Depuis près de 2 ans, on voit tourner sur les réseaux sociaux les images de simples drones de commerces ukrainiens lâchant des grenades sur des tanks russes. Aujourd’hui encore, alors que les deux armées stagnent sur leurs positions, les drones continuent à traverser les lignes de front et menacent les bases arrière. Les journalistes de Forbes ont raconté le 6 décembre 2023 être tombés sur l’un des rares rapports en source ouverte portant sur des défauts de l’armée du Kremlin. Il permet de mieux comprendre ce phénomène de « passoire » russe.
Publié en 2020 par le professeur Sergey Makarenko, de l’université électrotechnique de Saint-Pétersbourg, ce dossier de 193 pages, intitulé « Contrer les véhicules aériens sans pilote », détaille les capacités russes à bloquer les menaces de drones.
L’équipement russe actuel est lourd et fortement armé. L’arsenal anti-aérien est composé du Pantsir, qui combine canons et missiles, des Toungouska sur chenille, et du Tor, doté de huit missiles à guidage radar. Pour les courtes portées, on trouve sur le front des véhicules Strela-10 ou encore des lance-roquettes Igla-S que les soldats portent sur l’épaule.
Tous ces systèmes doivent former un bouclier tactique dense, capable de stopper avions, hélicoptères et missiles, mais aucun de ces engins ne s’est montré à la hauteur face à des drones.
Dans son rapport, Sergey Makarenko avait prévenu la Russie que ce bouclier d’acier serait trompé par de plus petits engins. « Les caractéristiques de haute performance des systèmes de défense anti-drone indiquées par les développeurs ne sont pas entièrement confirmées dans la pratique », glisse le chercheur dans son rapport. Il décrit même au fil des pages l’incapacité d’atteindre ces engins réduits.
Ces remarques se sont rapidement vérifiées, puisque des militaires ont même filmé leur fuite en Pantsir une fois que des drones se dirigeaient vers eux.
Des radars de l’armée russe peu adaptés aux petits drones ukrainiens
Le principal souci technique réside dans les capacités des radars militaires à détecter des drones. Les appareils russes sont conçus pour détecter des avions de chasse, pas de petits appareils qui se déplacent lentement.
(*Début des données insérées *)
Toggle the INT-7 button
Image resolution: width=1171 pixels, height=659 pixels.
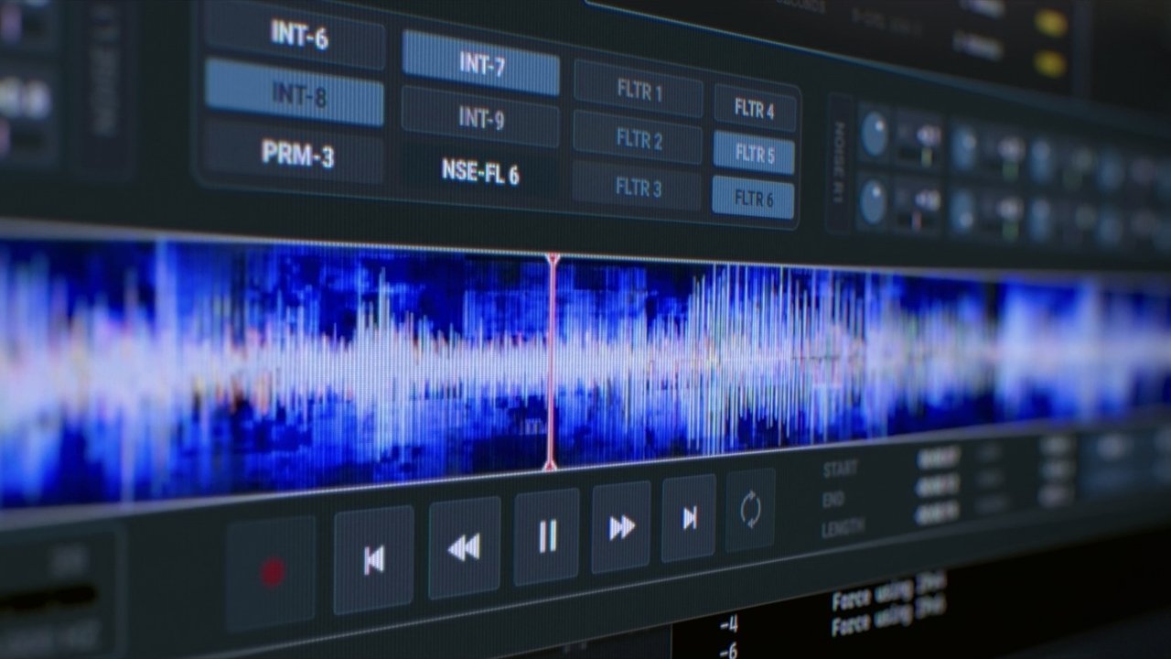481,66
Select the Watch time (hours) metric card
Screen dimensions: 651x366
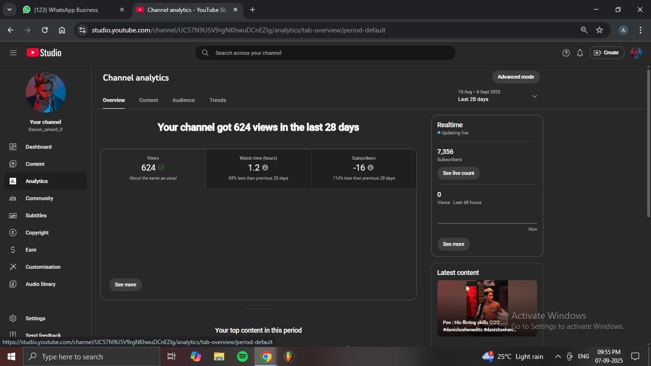258,168
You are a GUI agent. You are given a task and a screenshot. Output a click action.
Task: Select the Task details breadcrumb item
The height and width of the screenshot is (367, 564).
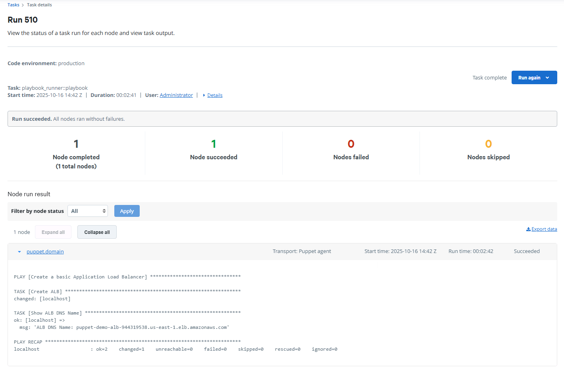coord(39,5)
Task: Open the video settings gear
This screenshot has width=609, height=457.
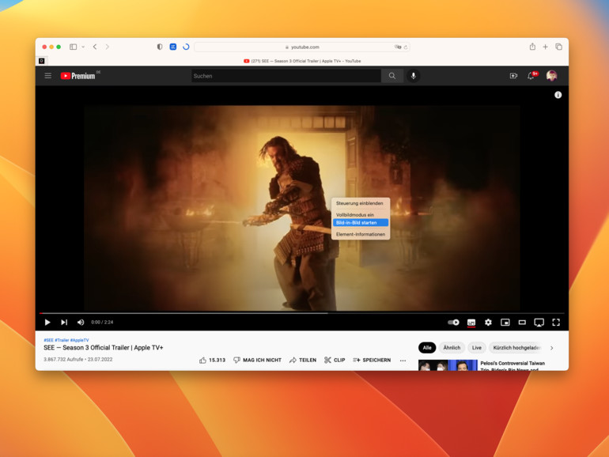Action: [488, 323]
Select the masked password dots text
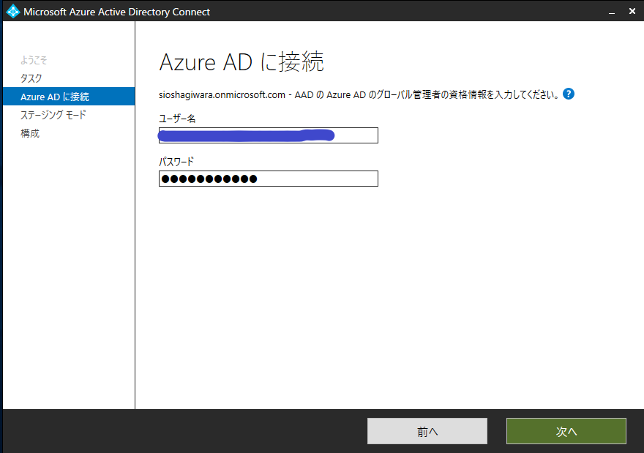Image resolution: width=644 pixels, height=453 pixels. click(x=208, y=179)
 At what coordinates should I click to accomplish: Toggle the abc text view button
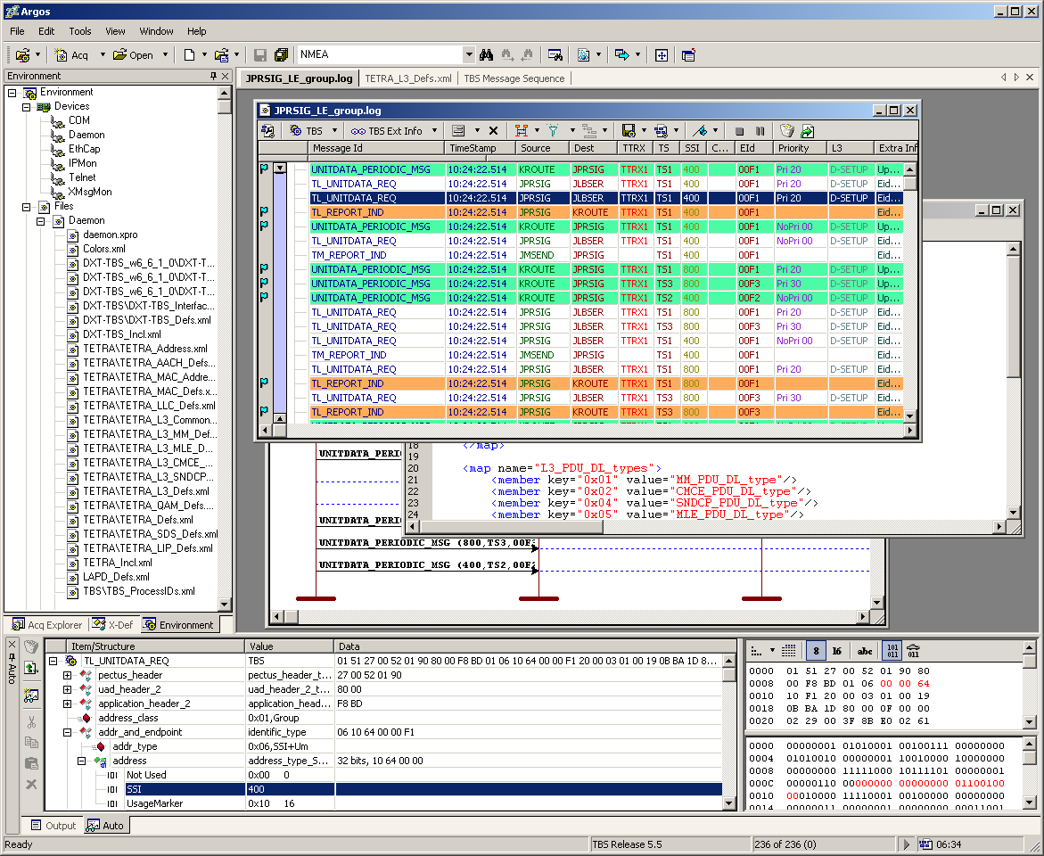tap(865, 651)
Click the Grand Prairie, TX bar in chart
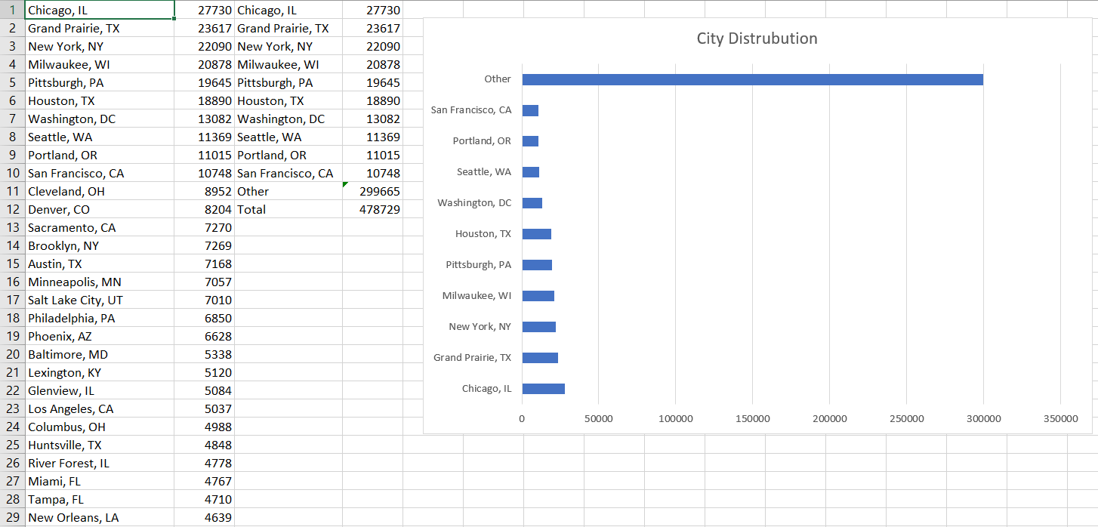1098x527 pixels. [540, 358]
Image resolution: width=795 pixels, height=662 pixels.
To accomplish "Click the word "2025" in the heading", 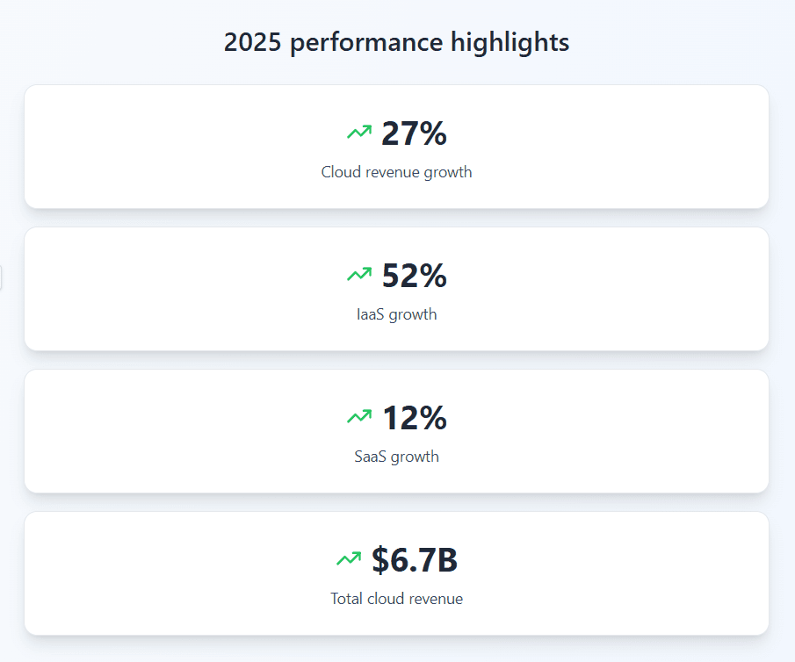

Sergey Makarenko explique, par exemple, que « l’expérience pratique des tirs expérimentaux sur de petites cibles [avec Tor] indique des erreurs importantes dans le suivi des cibles et le guidage sur les drones de petite taille ». C’est exactement ce que l’on peut voir avec ce tir d’un Tor qui passe à côté d’un drone qui le filme.
« Trois tonnes de munitions » pour abattre un drone
Les Russes seraient donc incapables de repérer un drone à moins qu’il ne soit pratiquement au-dessus d’eux. Pire, les engins tels que les Tunguska vident des stocks entiers pour abattre un drone. « Il est nécessaire de dépenser entre 4 000 et 13 000 projectiles pour atteindre un mini-drone », note le rapport. Soit près de trois tonnes de munitions, estiment les journalistes de Forbes. Quant à la détection thermique, celle-ci ne fonctionne pas non plus sur des drones qui décollent grâce à des hélices et une petite batterie.
La Russie a encore perdu en novembre un nombre important de véhicules blindés. L’armée ukrainienne affirme avoir détruit 132 engins le mois dernier. Les analyses militaires suggèrent que ce nombre pourrait être encore plus important.
Néanmoins, ces drones de commerce restent encore fragiles face à de simples tirs de fusils. Et il faudrait encore beaucoup d’appareils pour vaincre les quelque 400 000 soldats russes présents sur le sol ukrainien.